“Mortgage Interest Rates to Remain at These Levels”
Article after article continues to indicate, interest rates will continue at these levels for the next couple of years. The concern that I always have, when everybody is saying the same thing, that is when I become the most cautious.
Having said that, mortgage rates are at historic lows. First time home buyers are able to find home and many end up with a mortgage payment, below what they are paying for rent.
Some homeowners that owe more than their home is worth, may be able to get some relief from the revised HARP program, after March 15th. We are still waiting to see what the guidelines will be. Contact me, if you have questions.
FOMC to Maintain Low Interest Rates Until 2014
Members of the Federal Open Market Committee (FOMC) decided Wednesday to keep interest rates between 0 percent and .25 percent until 2014, even while the economy steadily improves.
All but one of the Fed’s governors voted to extend the policy enacted last fall for another two years, where originally the central bank had determined to delay higher interest rates until 2013.
Richmond Fed president Jeffrey Lacker dissented from the voting majority, preferring to hold off on revealing how long the Fed wanted to maintain historically low interest rates.
The Fed said that it made the decision in lieu of evidence from
December that showed unemployment remaining steady.

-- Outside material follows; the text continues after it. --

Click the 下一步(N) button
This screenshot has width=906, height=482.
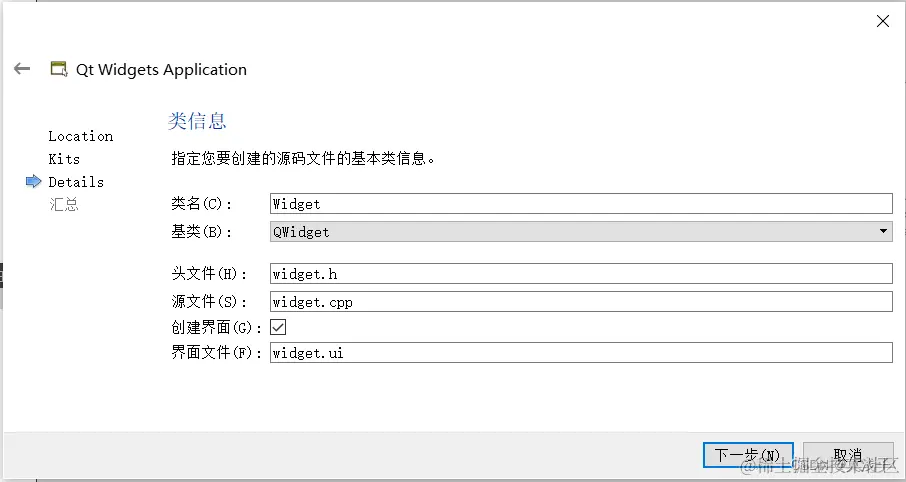coord(748,455)
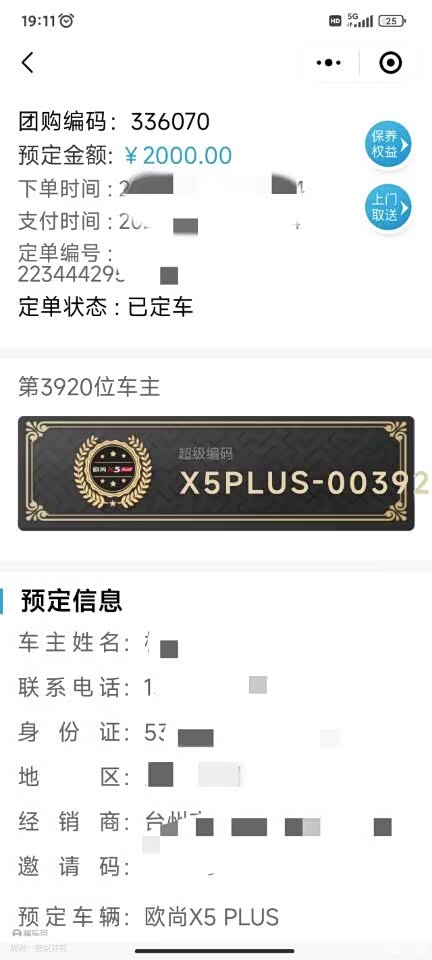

“Strains in global financial markets continue to pose significant downside risks to the economic outlook,” central bank said in a statement, referencing debt crises in eurozone countries.

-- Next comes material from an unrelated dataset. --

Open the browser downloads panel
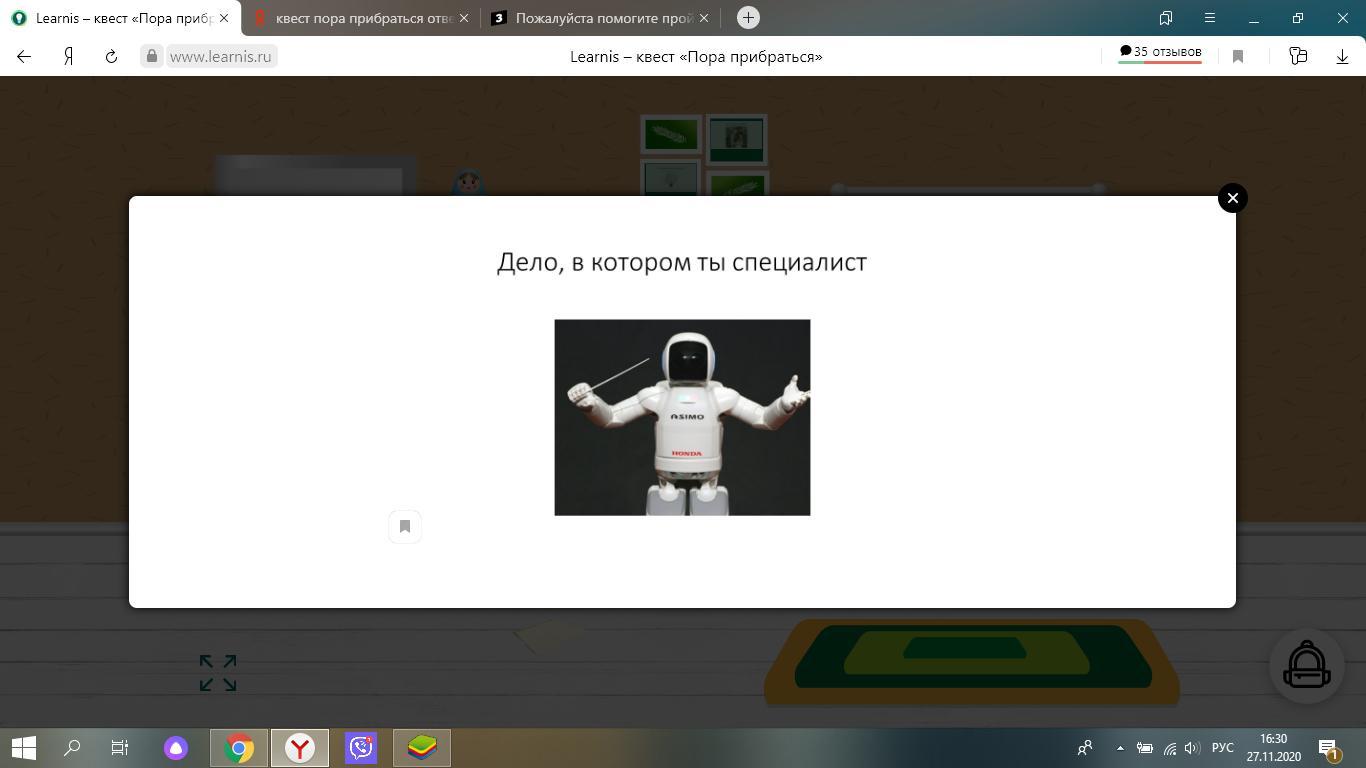coord(1342,57)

The Fed added that it “expects economic growth over coming quarters to be modest and consequently anticipates that the unemployment rate will decline only gradually.”
FOMC members said that growth in the housing market and business investments countered any strength in household spending that the Fed saw in December 2011.
The central bank pledged to continue reinvesting agency debt holdings in agency mortgage-backed securities in order to stimulate the markets.
Asked whether the decision would help lift or stall markets, Tim Rood, a partner with The Collingwood Group and former EVP with Fannie Mae, said that “there’s no doubt that it’s good for housing.
“It’s going to help in terms of the housing recovery to keep affordability as low as humanly possible,” he tells us.
Experts said in past interviews with MReport that the decision to time historically low interest rates would serve as a disincentive for investors, who would feel no rush to buy up U.S. Treasury debt or invest in securities.